It’s about time I turn this blog back to another aspect of parenting that I’ve thought a lot about. And, as we’ve already seen in the past, it is quite possible that what I believe to be acceptable might inch me ever closer to the “bad” parent label in the eyes of some. So…what am I talking about?
Cursing. Cussing. Swearing. Profanities. Obscenities. Bad words. No-nos. It goes by different names depending on who you are, but you get the gist of it.
I’ll be upfront and say that, as a parent, I don’t tend to get upset when my kids say something R-rated. Sure, if they turn into George Carlin at the dinner table I’ll tell them that it’s time to dial it down, but only due to the assault on my ears and subsequent headache it gives me. I can tell when they’re cursing just for the hell heck of it and when that happens it just comes off as tacky. That’s what I really object to, I suppose. Language should be used with beauty at all times and sometimes the right F-bomb really gets the point across. But machine gun spraying the word around for no reason is disrespectful to verbiage itself. As if I’m one to talk (I can see my family rolling their eyes now)….but we won’t get into that.
I don’t mind them cursing (and for the sake of reminding everyone, my daughter is 14 and my son 21, we’re not talking toddlers here), because, for starters, they’re intelligent kids. I know this. It’s not like they can’t think of a better word or are only capable of lifting expressions from the last Seth Rogen film they saw. No, they have an amazing vocabulary and excellent communication skills — so if they use a curse word, I assume it’s because that’s the best way to represent the feelings they’re trying to express. Fair enough.
Secondly, they’re smart enough to know to calm their tongues way down when around positions of authority (oh wait, isn’t that what a parent is supposed to be…we’ll get back to that another day) and in inappropriate places. My daughter would never give an oral book report on Pride and Prejudice and litter the essay with profanities. Nor would my son ever make liberal use of the word shit in front of his grandparents. They both know where and when…and in front of me, it’s fine. Why?
That brings us to our third point and one that might be most up to debate. To me, curse words are just that…words. The only reason they have power is because people decided they mean something. But they don’t mean much to me. I refuse to recognize the profound implications of a one syllable word. I understand that not everyone shares these beliefs and I respect that. I certainly am not spilling offensive remarks all over town unaware of how others perceive the words.

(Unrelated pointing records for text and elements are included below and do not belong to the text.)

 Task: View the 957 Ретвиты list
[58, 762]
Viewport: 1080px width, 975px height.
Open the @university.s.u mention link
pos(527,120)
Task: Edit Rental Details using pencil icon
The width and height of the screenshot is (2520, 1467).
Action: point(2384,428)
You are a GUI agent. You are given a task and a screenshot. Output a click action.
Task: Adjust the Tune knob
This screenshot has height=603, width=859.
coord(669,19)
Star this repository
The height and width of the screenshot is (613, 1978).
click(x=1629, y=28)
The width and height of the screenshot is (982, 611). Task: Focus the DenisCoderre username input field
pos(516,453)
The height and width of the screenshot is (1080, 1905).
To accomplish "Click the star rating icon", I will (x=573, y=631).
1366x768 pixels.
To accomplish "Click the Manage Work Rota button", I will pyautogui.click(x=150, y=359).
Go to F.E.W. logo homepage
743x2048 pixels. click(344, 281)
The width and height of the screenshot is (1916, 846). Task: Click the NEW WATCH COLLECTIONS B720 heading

Showing respect for the “audience” to whom one is speaking is paramount. I’m just saying that when hit with a cuss word, there really is no effect. I don’t vibrate with any profound emotion because again…it’s just a word.
Now, that being said, and being of the contradictory nature that I am, there are certain words that are indeed off-limits in my house, even with a free-wheeling parent such as myself. This isn’t so much because they are curse words as it is because they are derogatory and hateful words. Indeed, there are some non-curse words that are off-limits in my house for the same reason.
Let’s admit it, sometimes the right curse word in the right situation is the best. Quite often they are the most accurate way to convey a particular emotion (just ask Lewis Black); and why should we limit ourselves by not using what is at our disposal? The trick to all of it (of course there’s a trick, there’s always a trick) is to know, understand, and respect your audience. It’s important to have respect for oneself as well.
As I tell my kids, don’t come off looking stupid just because you think it’s cool to use a curse word when you know very well that a better, more appropriate, word would do — have more respect for yourself. Respect is a great deal more important than freedom of speech. At least in my house…which, contrary to outward appearances, has never been much of a democracy to begin with.